道内のカフェや保育園、個人が購読しているほか、道外では北から宮城県、福島県、栃木県、埼玉県、神奈川県、長野県、愛知県、奈良県、滋賀県、兵庫県、和歌山県、徳島県、福岡県、佐賀県、長崎県にも発送しているということです。

毎号特集を組んでおり、テーマは子育て中に感じる子供の日常で意識しておきたいことや考えておきたいこと、知っておいてほしいことなど。

身近さにこだわり、その内容は「うそ」「子どもの権利」「ともだち」「地震」「デザイン」「性のはなし」など多岐にわたります。

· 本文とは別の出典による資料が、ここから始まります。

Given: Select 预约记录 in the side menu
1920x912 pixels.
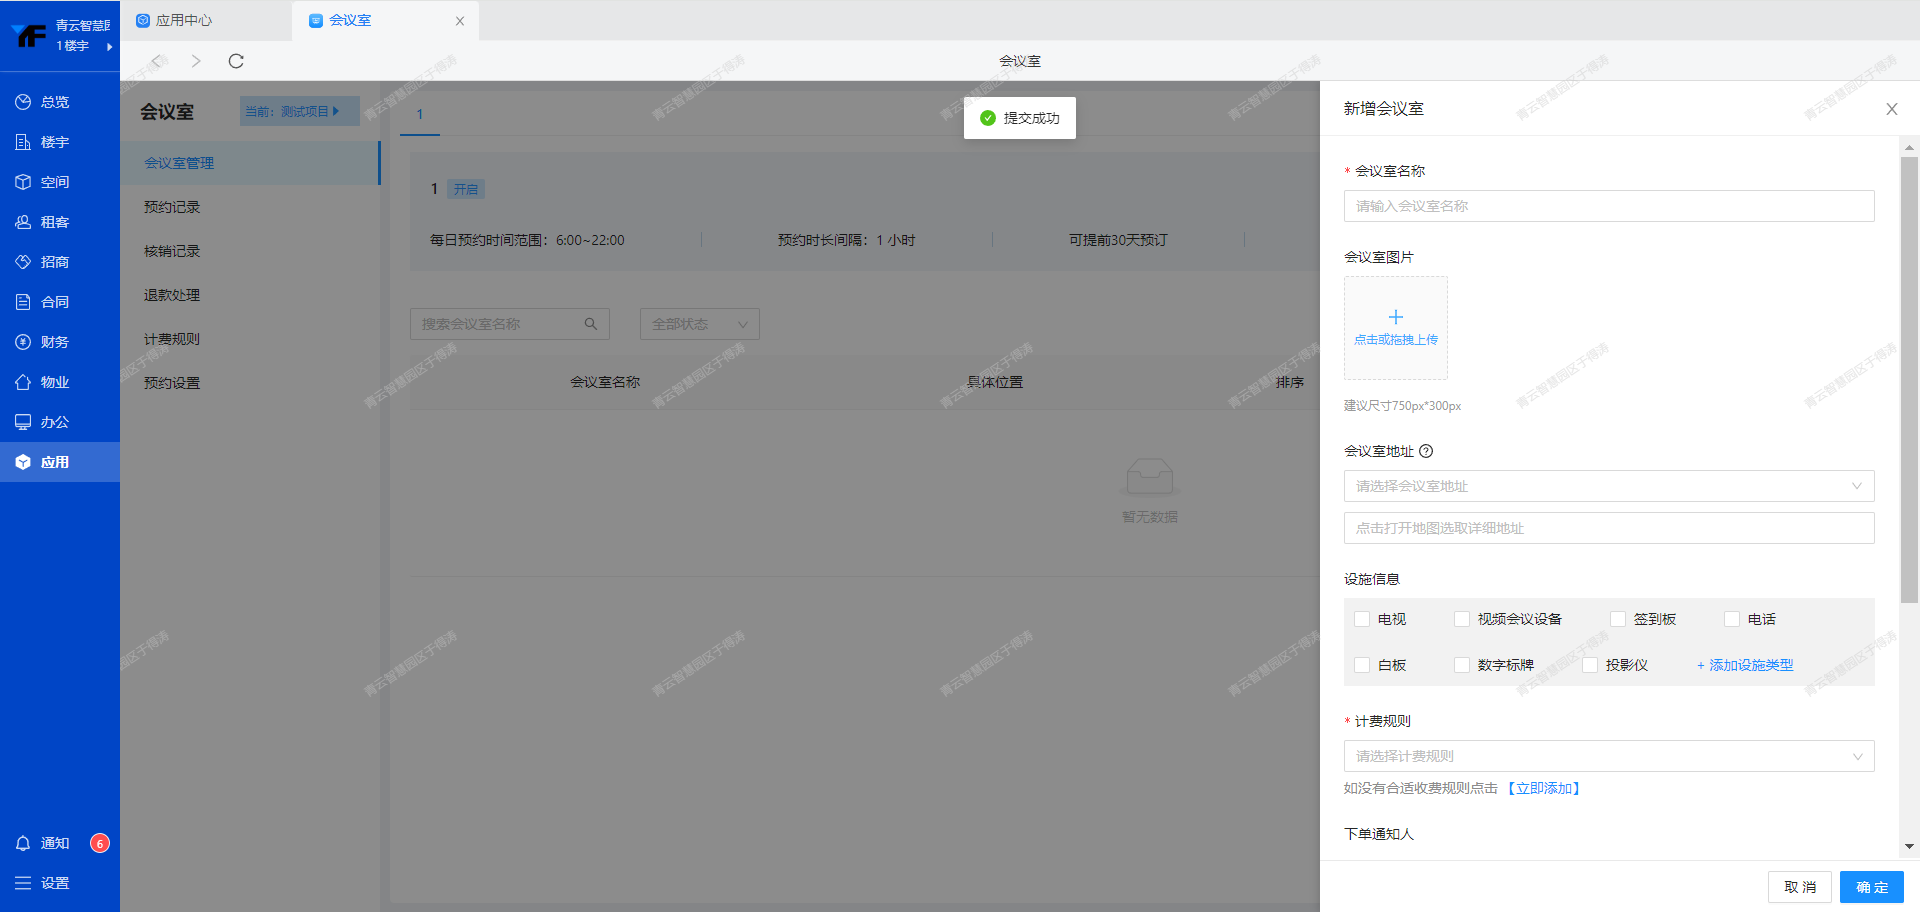Looking at the screenshot, I should 172,207.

56号目の4月号は、当初「自給自足」を取り上げる予定でしたが、急遽「ウクライナとロシア」という特集を組むことにしました。

きっかけは、編集長の藤田進さん(写真手前)が、当時小学2年生だった息子に聞かれた「どっちが勝つと思う?」という素朴な問いかけでした。

当時は、ロシアによる軍事侵攻が始まって2週間ほど。
ウクライナの市民が犠牲になっていることが伝えられていました。

これまで取り上げてきたテーマと比べるとまだ遠くにあると思っていた軍事侵攻が、すでに「子どもたちの日常に入り込んでいる」と感じた藤田さん。子どもの発した問いに答えたい、悩みに寄り添いたいと考え、特集することに決めました。

一方で、争いや戦争について詳しくなってほしいわけではないとして、「暮らし」に焦点を当てることにしました。

しかも、「対等に扱う」ことに重きを置きました。

それを実現する上で、藤田さんには欠かせないパートナーがいました。

藤田さんの右隣に写るデザイナーの佐々木信さんです。
今回取材したタブロイド紙は佐々木さんの会社に所属するデザイナー陣が、イラストや全体のレイアウトなどを手掛けています。

創刊時から携わる佐々木さんはこんな話をしてくれました。

「たとえ1°でもいいから、世の中をいい方向に向けたい。そのために自分の力、デザインを使いたいんです」

そして、こう続けます。

「そう強く思うようになったのは、息子が生まれたことが大きいと思います」

ふたりの父親は子どもたちに何を伝えようとしているのでしょうかー。

今夜、4月14日(木)のほっとニュース北海道でお伝えします。

1mmでも前へ
フリーアナウンサー 国井美佐さん

元在札民放のアナウンサー国井さん。

これまでもテレビで見る機会はありましたが、お会いしたのはこの日が初めて。

2018年~20年までほっとニュース北海道のキャスターを務めていた永井華子さんを通じて、お会いすることができました。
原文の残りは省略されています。